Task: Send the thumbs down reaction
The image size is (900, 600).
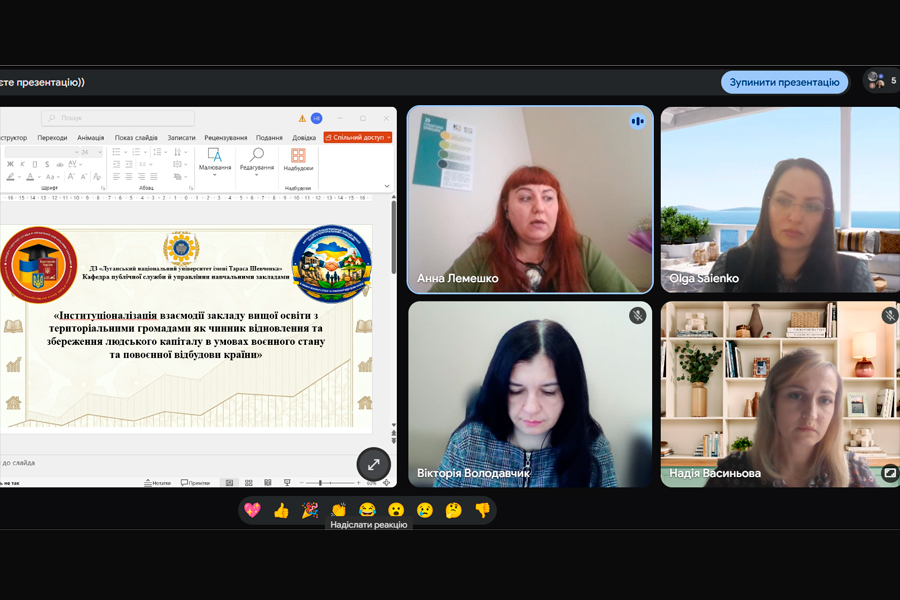Action: 482,510
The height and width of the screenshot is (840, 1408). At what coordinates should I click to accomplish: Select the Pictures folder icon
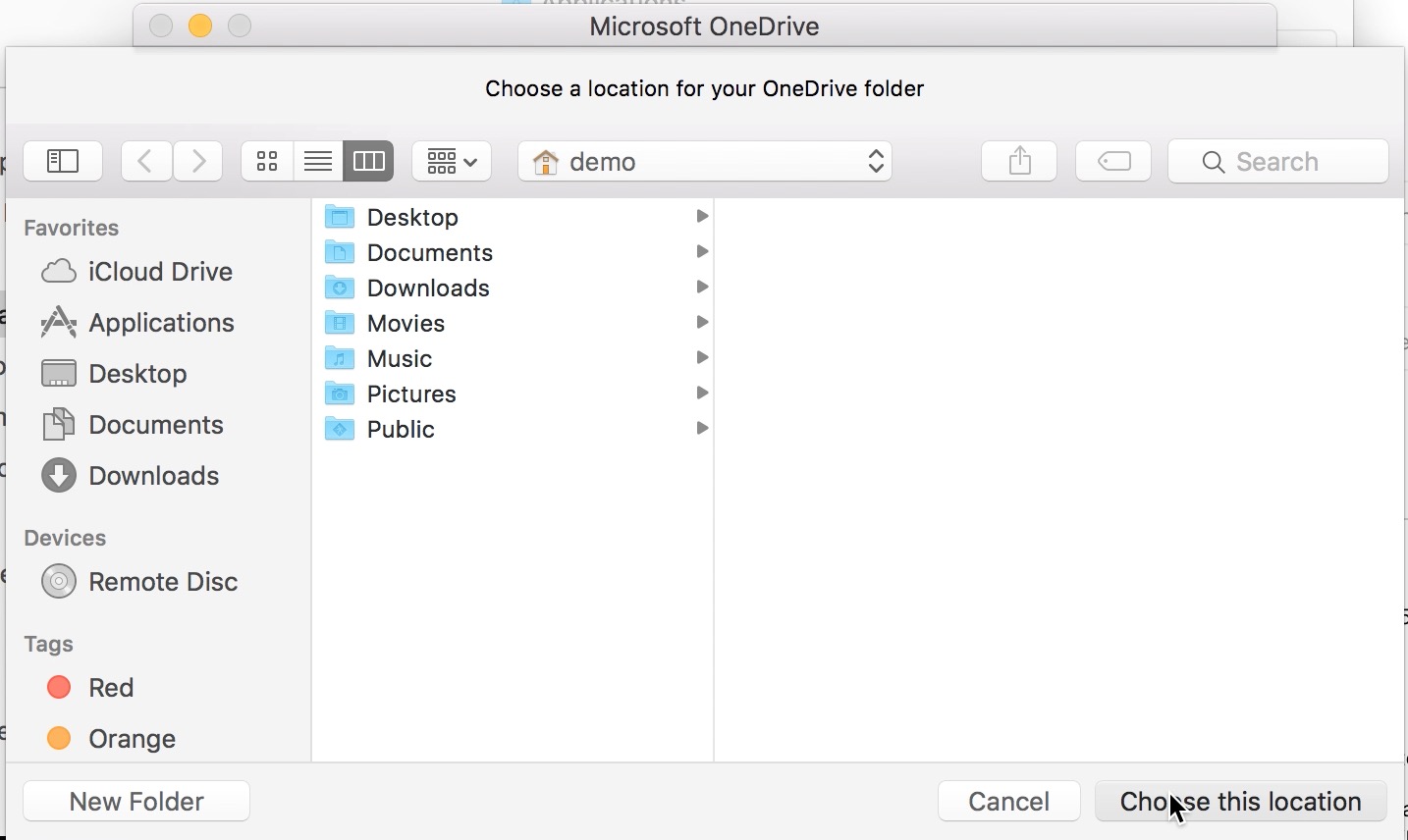[340, 394]
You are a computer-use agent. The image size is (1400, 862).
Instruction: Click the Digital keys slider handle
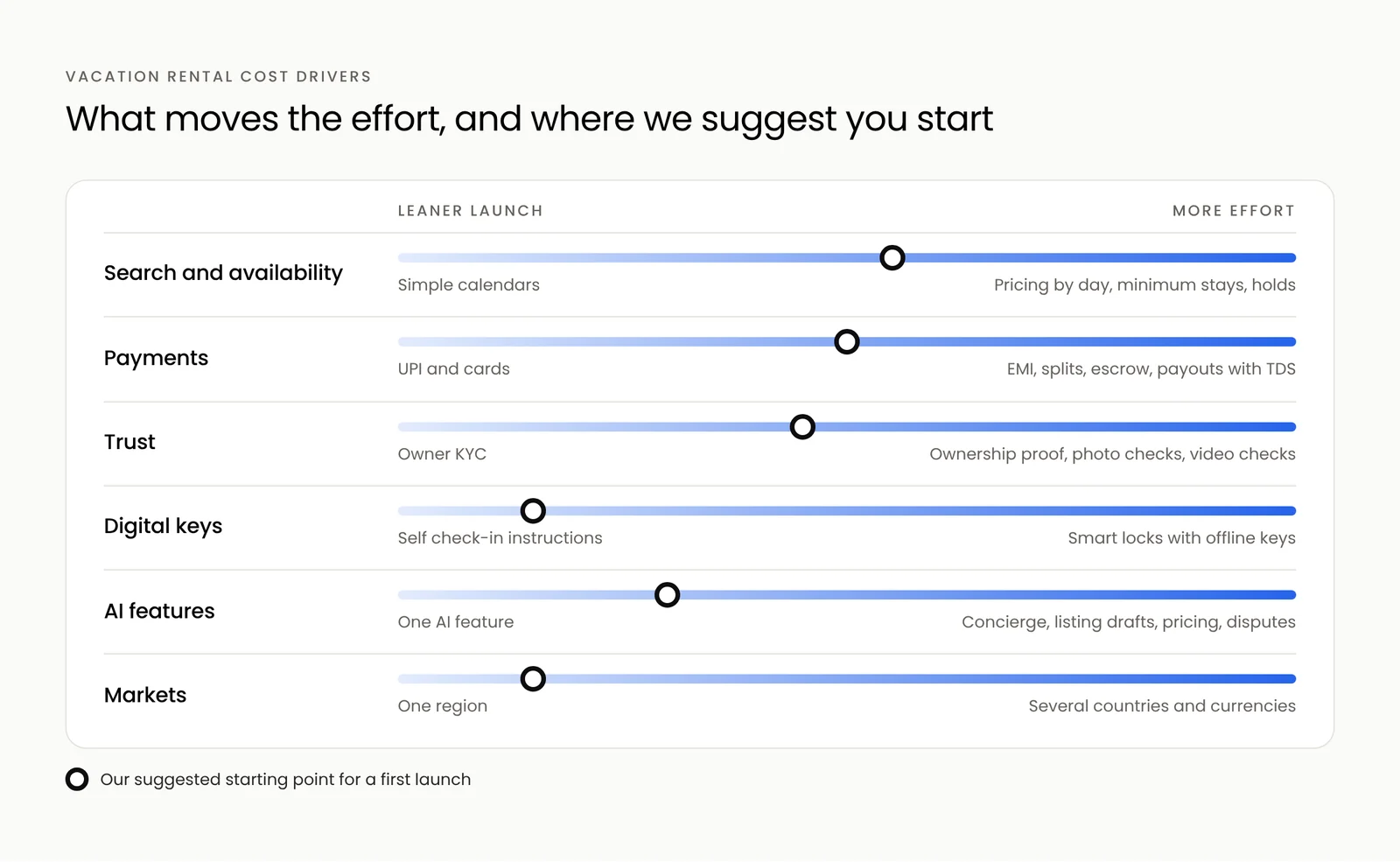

■ GIVEN PROBLEM
Report how many lines above contain the string "image", treating uppercase and lowercase as different. Give only the number.

■ COMPLETED EXERCISE
2